### Exercise
Go through the listing below and return every line exactly.

### Available data
+ + + + + + +
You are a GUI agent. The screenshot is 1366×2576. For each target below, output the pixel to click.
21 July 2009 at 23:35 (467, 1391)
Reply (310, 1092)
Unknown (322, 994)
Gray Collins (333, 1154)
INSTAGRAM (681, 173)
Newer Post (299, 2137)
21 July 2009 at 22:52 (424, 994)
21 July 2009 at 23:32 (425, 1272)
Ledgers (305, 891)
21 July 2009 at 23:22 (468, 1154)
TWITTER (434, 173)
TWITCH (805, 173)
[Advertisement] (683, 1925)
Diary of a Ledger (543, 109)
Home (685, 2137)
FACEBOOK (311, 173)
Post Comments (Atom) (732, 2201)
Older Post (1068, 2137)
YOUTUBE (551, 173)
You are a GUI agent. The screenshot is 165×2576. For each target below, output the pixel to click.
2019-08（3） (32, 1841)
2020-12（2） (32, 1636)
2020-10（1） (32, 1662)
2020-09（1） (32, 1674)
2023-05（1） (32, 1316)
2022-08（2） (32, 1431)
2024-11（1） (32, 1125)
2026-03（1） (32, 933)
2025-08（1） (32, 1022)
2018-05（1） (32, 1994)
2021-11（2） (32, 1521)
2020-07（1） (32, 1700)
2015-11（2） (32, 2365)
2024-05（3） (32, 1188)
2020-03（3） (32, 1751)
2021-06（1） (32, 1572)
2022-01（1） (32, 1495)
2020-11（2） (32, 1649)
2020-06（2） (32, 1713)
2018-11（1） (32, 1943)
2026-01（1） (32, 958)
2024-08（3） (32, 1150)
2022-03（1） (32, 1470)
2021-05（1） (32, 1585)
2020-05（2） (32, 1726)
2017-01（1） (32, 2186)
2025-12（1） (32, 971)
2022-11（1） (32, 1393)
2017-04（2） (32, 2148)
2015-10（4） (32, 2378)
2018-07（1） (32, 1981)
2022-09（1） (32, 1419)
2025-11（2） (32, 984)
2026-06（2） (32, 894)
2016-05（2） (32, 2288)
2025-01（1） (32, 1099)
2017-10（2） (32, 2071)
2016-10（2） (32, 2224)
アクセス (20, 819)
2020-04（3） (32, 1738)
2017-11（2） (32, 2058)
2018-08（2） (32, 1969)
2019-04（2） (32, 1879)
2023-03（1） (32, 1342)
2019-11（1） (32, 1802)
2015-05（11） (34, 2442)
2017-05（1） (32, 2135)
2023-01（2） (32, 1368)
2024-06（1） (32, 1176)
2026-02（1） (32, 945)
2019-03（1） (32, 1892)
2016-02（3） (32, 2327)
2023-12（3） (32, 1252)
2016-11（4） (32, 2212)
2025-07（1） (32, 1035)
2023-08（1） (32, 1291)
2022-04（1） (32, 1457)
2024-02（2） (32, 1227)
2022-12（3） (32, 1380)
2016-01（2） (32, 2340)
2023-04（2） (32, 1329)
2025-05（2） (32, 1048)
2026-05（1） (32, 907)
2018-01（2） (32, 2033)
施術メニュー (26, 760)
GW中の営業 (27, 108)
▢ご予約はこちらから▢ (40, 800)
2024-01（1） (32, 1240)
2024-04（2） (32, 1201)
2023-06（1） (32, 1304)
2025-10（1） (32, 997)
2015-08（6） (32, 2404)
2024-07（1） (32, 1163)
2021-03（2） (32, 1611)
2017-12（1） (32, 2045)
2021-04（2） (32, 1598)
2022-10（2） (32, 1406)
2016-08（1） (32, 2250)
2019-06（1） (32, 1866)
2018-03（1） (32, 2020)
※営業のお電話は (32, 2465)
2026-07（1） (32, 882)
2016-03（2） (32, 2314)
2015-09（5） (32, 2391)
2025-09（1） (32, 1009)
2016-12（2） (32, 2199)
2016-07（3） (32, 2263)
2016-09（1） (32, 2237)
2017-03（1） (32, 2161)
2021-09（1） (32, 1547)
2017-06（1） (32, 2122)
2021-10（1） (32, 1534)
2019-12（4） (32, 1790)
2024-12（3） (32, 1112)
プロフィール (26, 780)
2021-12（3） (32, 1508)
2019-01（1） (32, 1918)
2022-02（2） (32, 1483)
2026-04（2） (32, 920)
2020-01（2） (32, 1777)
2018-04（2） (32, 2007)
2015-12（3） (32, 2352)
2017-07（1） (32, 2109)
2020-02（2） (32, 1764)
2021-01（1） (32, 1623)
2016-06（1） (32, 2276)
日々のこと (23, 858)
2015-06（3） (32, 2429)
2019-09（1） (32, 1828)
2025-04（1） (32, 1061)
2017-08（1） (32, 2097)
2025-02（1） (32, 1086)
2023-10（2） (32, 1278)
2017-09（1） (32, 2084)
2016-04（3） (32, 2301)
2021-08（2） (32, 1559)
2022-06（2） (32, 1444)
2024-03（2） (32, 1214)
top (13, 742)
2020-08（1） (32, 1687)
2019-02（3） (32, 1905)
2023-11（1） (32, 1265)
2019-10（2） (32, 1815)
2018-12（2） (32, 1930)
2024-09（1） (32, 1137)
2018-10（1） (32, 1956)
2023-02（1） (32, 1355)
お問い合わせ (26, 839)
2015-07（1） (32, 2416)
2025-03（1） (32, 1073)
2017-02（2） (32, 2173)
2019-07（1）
+ + + + + + +
### Response to this exercise
You are a GUI agent. The screenshot is 1366×2576. For each target below, output the pixel to click.
21 July 2009 at 23:35 (467, 1391)
Reply (310, 1092)
Unknown (322, 994)
Gray Collins (333, 1154)
INSTAGRAM (681, 173)
Newer Post (299, 2137)
21 July 2009 at 22:52 (424, 994)
21 July 2009 at 23:32 (425, 1272)
Ledgers (305, 891)
21 July 2009 at 23:22 (468, 1154)
TWITTER (434, 173)
TWITCH (805, 173)
[Advertisement] (683, 1925)
Diary of a Ledger (543, 109)
Home (685, 2137)
FACEBOOK (311, 173)
Post Comments (Atom) (732, 2201)
Older Post (1068, 2137)
YOUTUBE (551, 173)
You are a GUI agent. The screenshot is 165×2576. For each target below, output the pixel to click.
2019-08（3） (32, 1841)
2020-12（2） (32, 1636)
2020-10（1） (32, 1662)
2020-09（1） (32, 1674)
2023-05（1） (32, 1316)
2022-08（2） (32, 1431)
2024-11（1） (32, 1125)
2026-03（1） (32, 933)
2025-08（1） (32, 1022)
2018-05（1） (32, 1994)
2021-11（2） (32, 1521)
2020-07（1） (32, 1700)
2015-11（2） (32, 2365)
2024-05（3） (32, 1188)
2020-03（3） (32, 1751)
2021-06（1） (32, 1572)
2022-01（1） (32, 1495)
2020-11（2） (32, 1649)
2020-06（2） (32, 1713)
2018-11（1） (32, 1943)
2026-01（1） (32, 958)
2024-08（3） (32, 1150)
2022-03（1） (32, 1470)
2021-05（1） (32, 1585)
2020-05（2） (32, 1726)
2017-01（1） (32, 2186)
2025-12（1） (32, 971)
2022-11（1） (32, 1393)
2017-04（2） (32, 2148)
2015-10（4） (32, 2378)
2018-07（1） (32, 1981)
2022-09（1） (32, 1419)
2025-11（2） (32, 984)
2026-06（2） (32, 894)
2016-05（2） (32, 2288)
2025-01（1） (32, 1099)
2017-10（2） (32, 2071)
2016-10（2） (32, 2224)
アクセス (20, 819)
2020-04（3） (32, 1738)
2017-11（2） (32, 2058)
2018-08（2） (32, 1969)
2019-04（2） (32, 1879)
2023-03（1） (32, 1342)
2019-11（1） (32, 1802)
2015-05（11） (34, 2442)
2017-05（1） (32, 2135)
2023-01（2） (32, 1368)
2024-06（1） (32, 1176)
2026-02（1） (32, 945)
2019-03（1） (32, 1892)
2016-02（3） (32, 2327)
2023-12（3） (32, 1252)
2016-11（4） (32, 2212)
2025-07（1） (32, 1035)
2023-08（1） (32, 1291)
2022-04（1） (32, 1457)
2024-02（2） (32, 1227)
2022-12（3） (32, 1380)
2016-01（2） (32, 2340)
2023-04（2） (32, 1329)
2025-05（2） (32, 1048)
2026-05（1） (32, 907)
2018-01（2） (32, 2033)
施術メニュー (26, 760)
GW中の営業 (27, 108)
▢ご予約はこちらから▢ (40, 800)
2024-01（1） (32, 1240)
2024-04（2） (32, 1201)
2023-06（1） (32, 1304)
2025-10（1） (32, 997)
2015-08（6） (32, 2404)
2024-07（1） (32, 1163)
2021-03（2） (32, 1611)
2017-12（1） (32, 2045)
2021-04（2） (32, 1598)
2022-10（2） (32, 1406)
2016-08（1） (32, 2250)
2019-06（1） (32, 1866)
2018-03（1） (32, 2020)
※営業のお電話は (32, 2465)
2026-07（1） (32, 882)
2016-03（2） (32, 2314)
2015-09（5） (32, 2391)
2025-09（1） (32, 1009)
2016-12（2） (32, 2199)
2016-07（3） (32, 2263)
2016-09（1） (32, 2237)
2017-03（1） (32, 2161)
2021-09（1） (32, 1547)
2017-06（1） (32, 2122)
2021-10（1） (32, 1534)
2019-12（4） (32, 1790)
2024-12（3） (32, 1112)
プロフィール (26, 780)
2021-12（3） (32, 1508)
2019-01（1） (32, 1918)
2022-02（2） (32, 1483)
2026-04（2） (32, 920)
2020-01（2） (32, 1777)
2018-04（2） (32, 2007)
2015-12（3） (32, 2352)
2017-07（1） (32, 2109)
2020-02（2） (32, 1764)
2021-01（1） (32, 1623)
2016-06（1） (32, 2276)
日々のこと (23, 858)
2015-06（3） (32, 2429)
2019-09（1） (32, 1828)
2025-04（1） (32, 1061)
2017-08（1） (32, 2097)
2025-02（1） (32, 1086)
2023-10（2） (32, 1278)
2017-09（1） (32, 2084)
2016-04（3） (32, 2301)
2021-08（2） (32, 1559)
2022-06（2） (32, 1444)
2024-03（2） (32, 1214)
top (13, 742)
2020-08（1） (32, 1687)
2019-02（3） (32, 1905)
2023-11（1） (32, 1265)
2019-10（2） (32, 1815)
2018-12（2） (32, 1930)
2024-09（1） (32, 1137)
2018-10（1） (32, 1956)
2023-02（1） (32, 1355)
お問い合わせ (26, 839)
2015-07（1） (32, 2416)
2025-03（1） (32, 1073)
2017-02（2） (32, 2173)
2019-07（1）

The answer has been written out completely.